### Your task
Only the lines from the one containing "Watch (43, 2054)" to the end of the records belong in the output; print them exactly.

### Records for the task
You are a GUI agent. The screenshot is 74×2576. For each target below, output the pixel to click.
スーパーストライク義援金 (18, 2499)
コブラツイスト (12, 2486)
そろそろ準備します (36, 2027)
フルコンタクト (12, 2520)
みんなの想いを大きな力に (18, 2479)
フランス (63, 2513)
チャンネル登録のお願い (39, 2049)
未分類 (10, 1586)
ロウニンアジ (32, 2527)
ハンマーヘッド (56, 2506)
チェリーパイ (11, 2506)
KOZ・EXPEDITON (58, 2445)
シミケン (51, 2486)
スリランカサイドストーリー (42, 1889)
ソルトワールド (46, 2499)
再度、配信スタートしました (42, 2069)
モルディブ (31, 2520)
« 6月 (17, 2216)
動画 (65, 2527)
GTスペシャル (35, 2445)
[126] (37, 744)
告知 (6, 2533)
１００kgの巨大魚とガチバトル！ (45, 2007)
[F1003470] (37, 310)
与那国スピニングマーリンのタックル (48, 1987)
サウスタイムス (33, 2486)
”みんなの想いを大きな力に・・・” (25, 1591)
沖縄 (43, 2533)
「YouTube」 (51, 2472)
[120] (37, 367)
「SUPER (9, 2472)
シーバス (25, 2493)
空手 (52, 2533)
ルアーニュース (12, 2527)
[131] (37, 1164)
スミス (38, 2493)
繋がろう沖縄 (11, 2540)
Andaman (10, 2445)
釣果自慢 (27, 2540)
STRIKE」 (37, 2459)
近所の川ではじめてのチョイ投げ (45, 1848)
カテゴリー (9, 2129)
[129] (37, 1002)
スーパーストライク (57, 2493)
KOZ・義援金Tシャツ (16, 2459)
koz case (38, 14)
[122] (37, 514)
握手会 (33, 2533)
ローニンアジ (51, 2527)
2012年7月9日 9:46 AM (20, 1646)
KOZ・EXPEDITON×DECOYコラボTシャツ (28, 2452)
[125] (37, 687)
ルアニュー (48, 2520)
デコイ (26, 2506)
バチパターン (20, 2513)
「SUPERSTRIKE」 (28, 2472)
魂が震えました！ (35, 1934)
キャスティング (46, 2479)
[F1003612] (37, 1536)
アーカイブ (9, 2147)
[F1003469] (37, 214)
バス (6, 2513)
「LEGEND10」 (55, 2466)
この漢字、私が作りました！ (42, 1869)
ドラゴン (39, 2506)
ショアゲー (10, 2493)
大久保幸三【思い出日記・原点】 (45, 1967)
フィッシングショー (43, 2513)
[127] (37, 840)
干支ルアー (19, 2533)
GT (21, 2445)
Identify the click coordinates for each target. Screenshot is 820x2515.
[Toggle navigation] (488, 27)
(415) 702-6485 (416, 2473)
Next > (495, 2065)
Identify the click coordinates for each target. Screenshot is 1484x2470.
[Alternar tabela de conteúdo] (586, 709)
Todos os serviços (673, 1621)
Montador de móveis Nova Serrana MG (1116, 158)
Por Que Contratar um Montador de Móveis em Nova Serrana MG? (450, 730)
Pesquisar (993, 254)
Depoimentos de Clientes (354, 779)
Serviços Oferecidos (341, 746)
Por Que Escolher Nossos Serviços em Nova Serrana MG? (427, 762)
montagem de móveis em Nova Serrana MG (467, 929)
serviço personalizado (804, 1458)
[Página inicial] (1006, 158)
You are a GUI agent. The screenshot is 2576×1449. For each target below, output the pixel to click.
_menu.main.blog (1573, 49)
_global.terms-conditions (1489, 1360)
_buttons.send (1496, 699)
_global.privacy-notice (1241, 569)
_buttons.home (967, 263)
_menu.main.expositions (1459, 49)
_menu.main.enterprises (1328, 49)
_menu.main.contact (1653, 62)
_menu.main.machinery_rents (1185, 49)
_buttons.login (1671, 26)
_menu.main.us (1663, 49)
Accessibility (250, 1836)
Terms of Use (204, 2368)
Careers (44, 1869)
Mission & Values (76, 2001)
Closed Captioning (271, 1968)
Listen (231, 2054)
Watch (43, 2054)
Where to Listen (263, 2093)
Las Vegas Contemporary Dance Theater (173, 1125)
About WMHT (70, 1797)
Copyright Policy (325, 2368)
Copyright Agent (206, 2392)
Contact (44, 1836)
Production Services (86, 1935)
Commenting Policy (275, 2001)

### Answer to this exercise
Watch (43, 2054)
Where to Listen (263, 2093)
Las Vegas Contemporary Dance Theater (173, 1125)
About WMHT (70, 1797)
Copyright Policy (325, 2368)
Copyright Agent (206, 2392)
Contact (44, 1836)
Production Services (86, 1935)
Commenting Policy (275, 2001)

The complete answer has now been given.